Il coronavirus fatale a Edoardo Esposito, l’uomo che “chiuse” l’Eternit
Aveva 88 anni, è la seconda vittima in Monferrato
CASALE – Uno potrebbe facilmente pensarlo. A 88 anni ci sta morire, magari anche di coronavirus. Eppure Edoardo Esposito, il secondo morto casalese, era tutt’altro che “vecchio”. «Guidava l’auto e viveva da solo in via Cavour» racconta il figlio Marcello. Si era sentito poco bene nella notte di mercoledì scorso. La chiamata al 118 aveva fatto seguito al viaggio in ambulanza al Santo Spirito, quindi il tampone e, all’indomani, il responso. I famigliari non lo hanno più visto. «Giovedì notte è stato trasportato a Tortona dove lo hanno sedato e intubato. Da lì non abbiamo più nemmeno potuto sentirlo al telefono» prosegue il figlio.

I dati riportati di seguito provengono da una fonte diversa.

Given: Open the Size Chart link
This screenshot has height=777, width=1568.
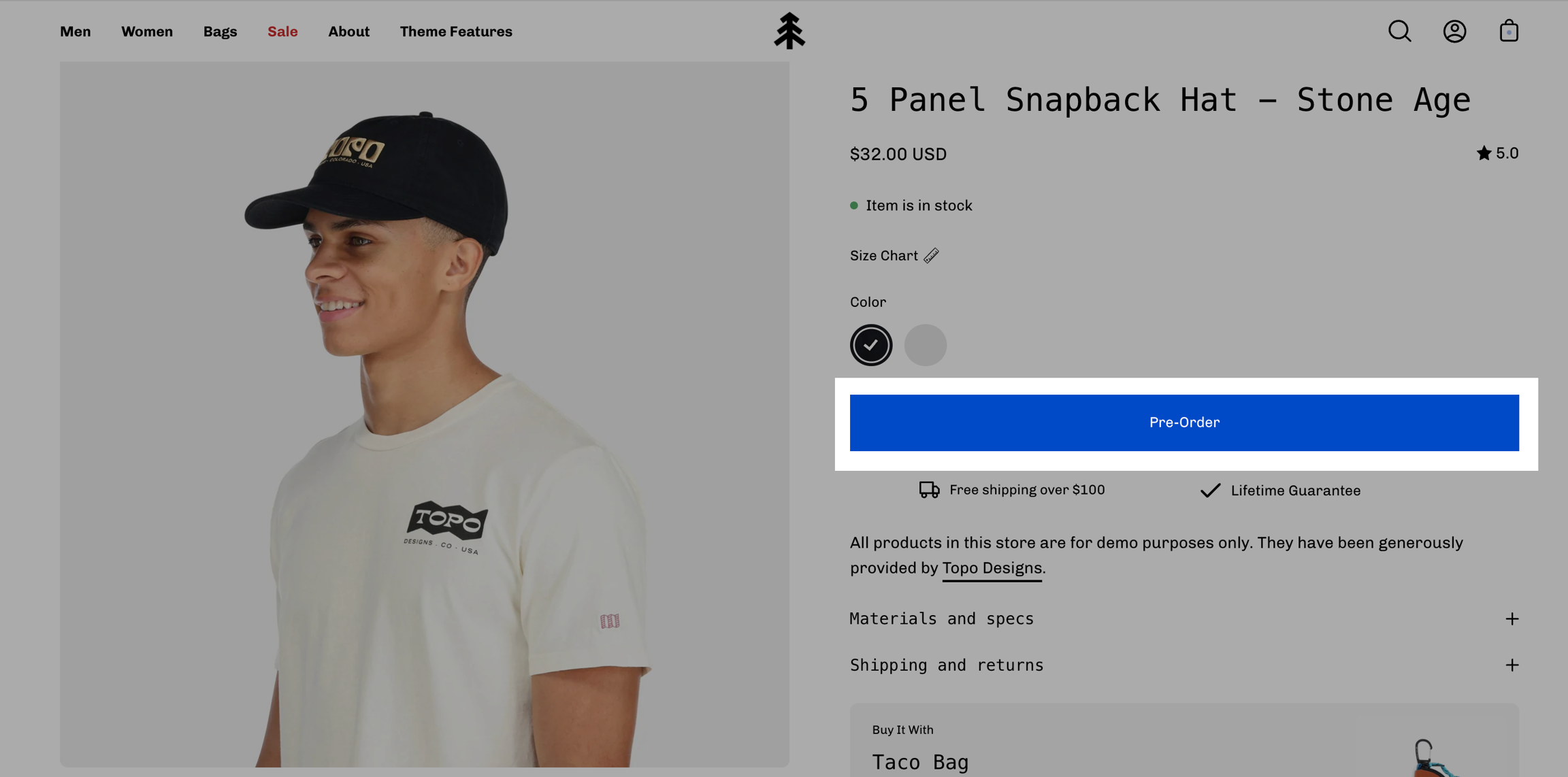Looking at the screenshot, I should pyautogui.click(x=884, y=256).
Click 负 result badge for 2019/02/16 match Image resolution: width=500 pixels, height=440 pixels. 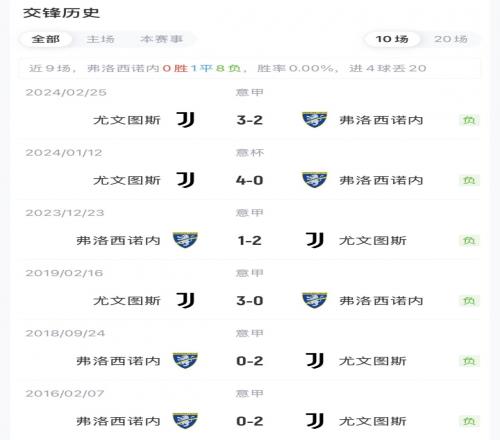[x=469, y=301]
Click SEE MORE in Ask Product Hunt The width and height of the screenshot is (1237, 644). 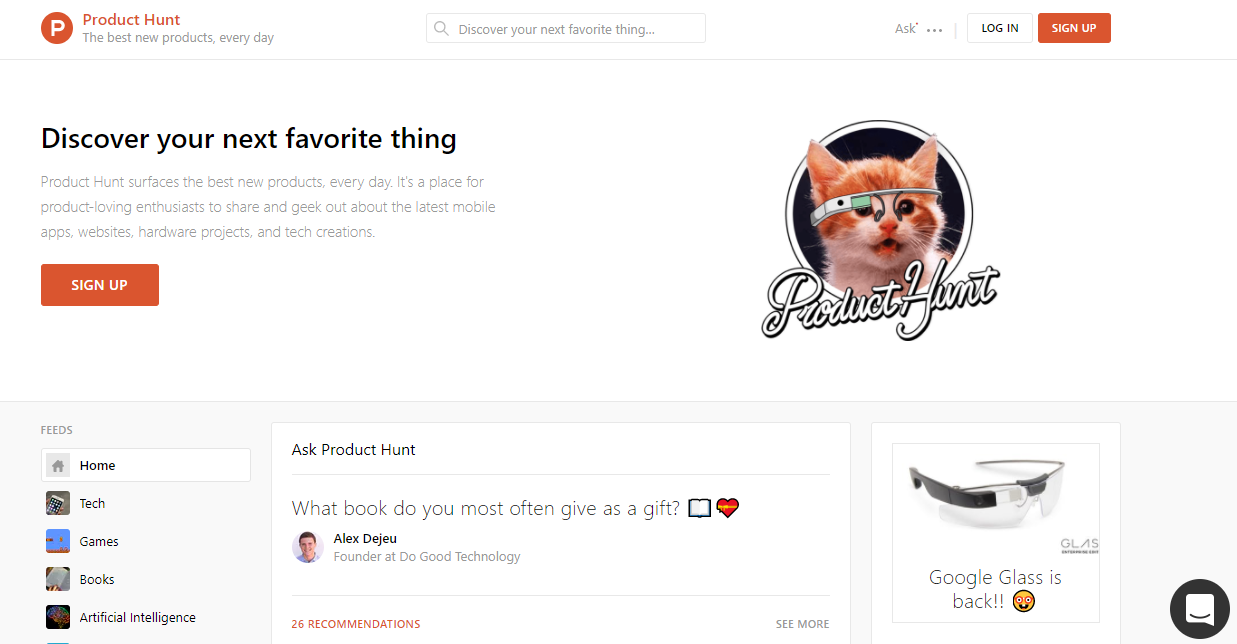pyautogui.click(x=802, y=624)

I famigliari hanno ricevuto la chiamata dei sanitari («che fanno un lavoro enorme» commenta Marcello) ieri mattina quando, alle 8, Edoardo ha esalato l’ultimo respiro.
Della sua vita si potrebbe facilmente ricavare un film. Napoletano classe 1932, si era imbarcato per l’Uruguay su disposizioni del padre: la sorella, con un marito prossimo alla morte in seguito a un incidente sul lavoro, aveva bisogno di aiuto con le due figlie. Già il solo viaggio è di quelli da romanzo, di quelli estenuanti in terza classe e con lo scalo a Rio de Janeiro nel quale Edoardo, per voler visitare la città, rischia di essere lasciato a terra dal transatlantico.
A Montevideo Edoardo scala le gerarchie lavorando da contabile e fa da padre alle due ragazze, che lo vorranno entrambe al loro fianco nella camminata verso l’altare il giorno del matrimonio. Conosce la moglie Lidia e nascono i figli Rossanna e Marcello. Nel 1968 la situazione in Sud America si fa difficile e la famiglia opta per il ritorno in Italia. Prima, per poche settimane da una sorella ad Alessandria, quindi a Casale. Edoardo lavora in varie aziende, in fabbrica, in un vivaio, in un mobilificio, trovando anche il tempo per aiutare la moglie consegnando il latte la mattina presto in motorino «Non ho mai capito come facesse a caricarsi tutto» dice Marcello.
Nel suo curriculum c’è anche l’Eternit, dove matura promozioni per il suo impegno prima di terminare da portiere, con l’azienda in crisi. Alla fabbrica dell’amianto è legato un aneddoto curioso: «È stato lui a chiuderne per sempre il cancello quando venne fermata la produzione, è stato l’ultimo a uscirne» prosegue il figlio.
In pensione, dopo la morte di Lidia nel 2009 aveva passato un brutto periodo psicologicamente «ma si era ripreso bene, frequentando gli amici, il bar e le sale da ballo; nonostante un pacemaker installatogli a gennaio, fino a pochi giorni fa stava bene».
Oltre ai due figli, Edoardo lascia tre nipoti.